How to disable an LDAP account?

Solution 1:

Heh.

Unix/Linux and a standardized way to do something. Funny lad you are. I know, I know, in many cases there are standard ways of doing things, but LDAP certainly is not one of them. LDAP rhymes with the Perl motto, "There's more than one way to do it".

The same convention than in the /etc/passwd (or, in /etc/shadow to be precise) will work. Undernearth your system is using the PAM (for authentication) and NSS libraries (for name lookup) for resolving the account information and for userland applications it's transparent if the result arrived from pam_ldap, pam_mysql, nss_files, nss_bdb, nss_mysql, nss_ldap or some other source as long as it's in the standard form.

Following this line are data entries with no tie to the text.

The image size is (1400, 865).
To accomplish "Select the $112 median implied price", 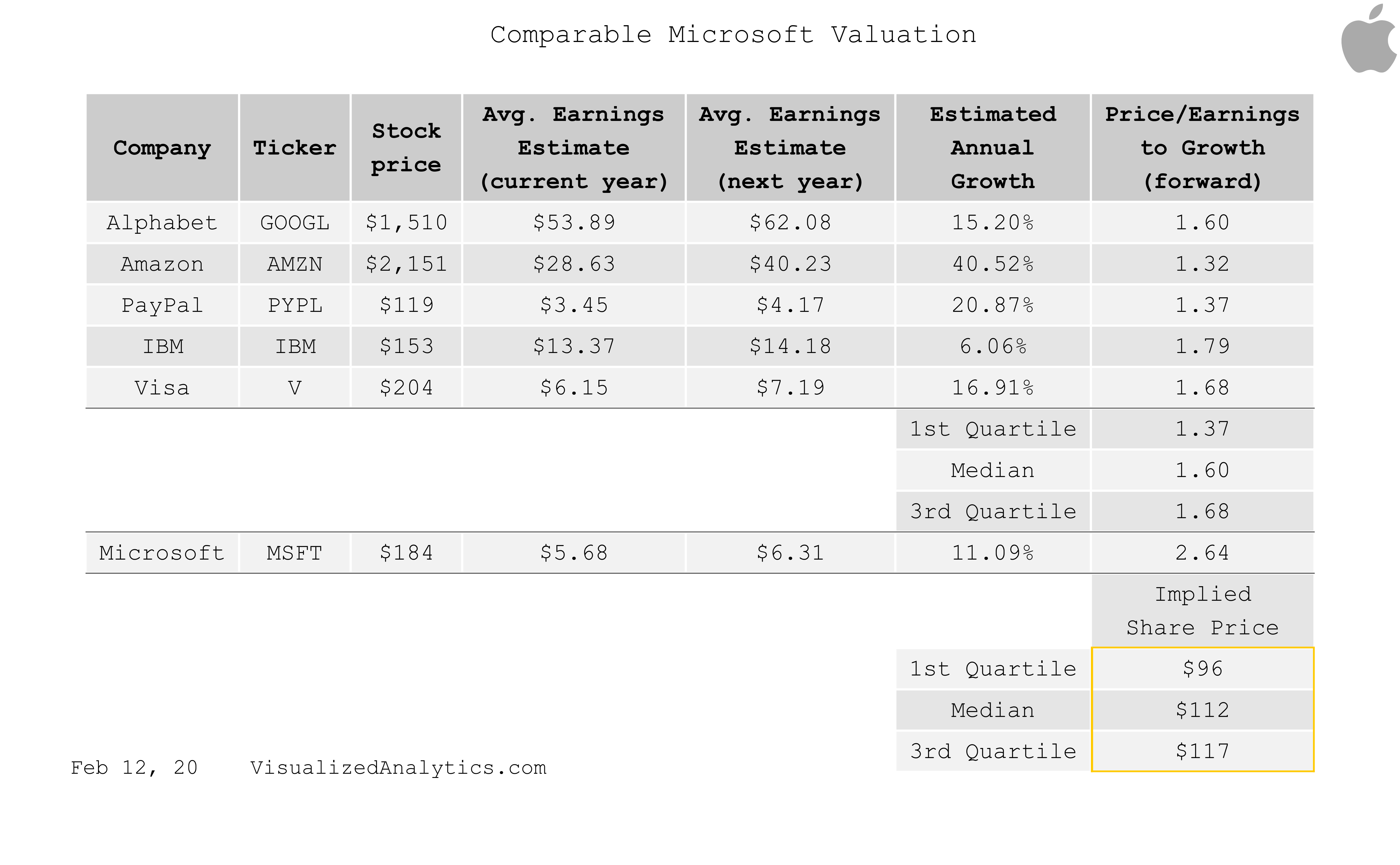I will (1202, 710).
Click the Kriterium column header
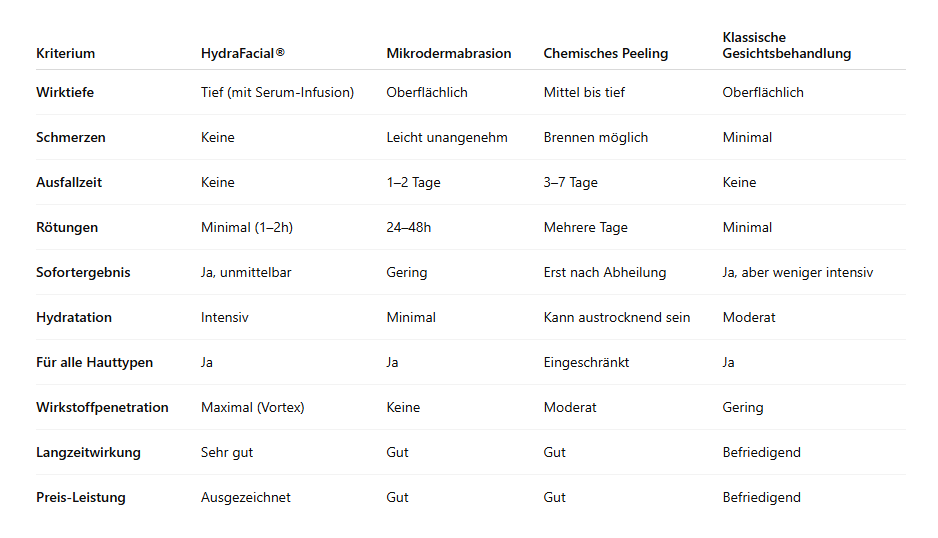 point(65,53)
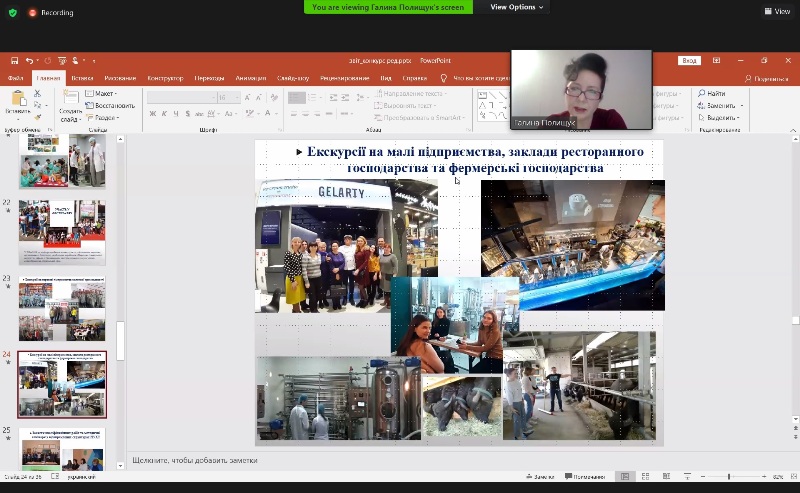Expand the Раздел section dropdown
This screenshot has width=800, height=493.
tap(104, 117)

So, when it comes to LDAP ...

  • Some like to write their own scripts utilizing ldapmodify
  • Others use graphical clients such as gq or Luma
  • Others use Perl and Net::LDAP or other scripting languages and their LDAP bindings
  • Others use PHPMyAdmin and similar web interfaces

What's your preferred way? If using the passwd command, then you just need to hook your system with pam_ldap and nss_ldap. Then all the familiar utilities will continue to work as usual.

Solution 2:

You might be interested in trying slapo-ppolicy (Password Policy overlay), as suggested here. That's indeed a sort of standard, though it might be a bit overkill for what you're trying to do. Specifically, the interesting attribute is

pwdAccountLockedTime

   This attribute contains the time that the user's  account  was  locked.
   If  the  account has been locked, the password may no longer be used to
   authenticate the user to the directory.  If pwdAccountLockedTime is set
   to  000001010000Z,  the  user's account has been permanently locked and
   may only be unlocked by an administrator.

Solution 3:

There is no standard way but there are several ways to accomplish this, each being a configuration option in ldap.conf (or pam-ldap.conf depending on your distribution and their pam_ldap build-time settings):

pam_filter: Use a custom filter together with an attribute in LDAP that denotes an inactive account.

pam_check_host_attr: pam_ldap will check if there is a matching "host" attribute on the user object. If you implement it this way you could just remove/add the hostname to this attribute if the user should be able to login. This would not touch his password.

pam_check_service_attr: Haven’t used this yet but should work in a similar way as pam_check_host_attr.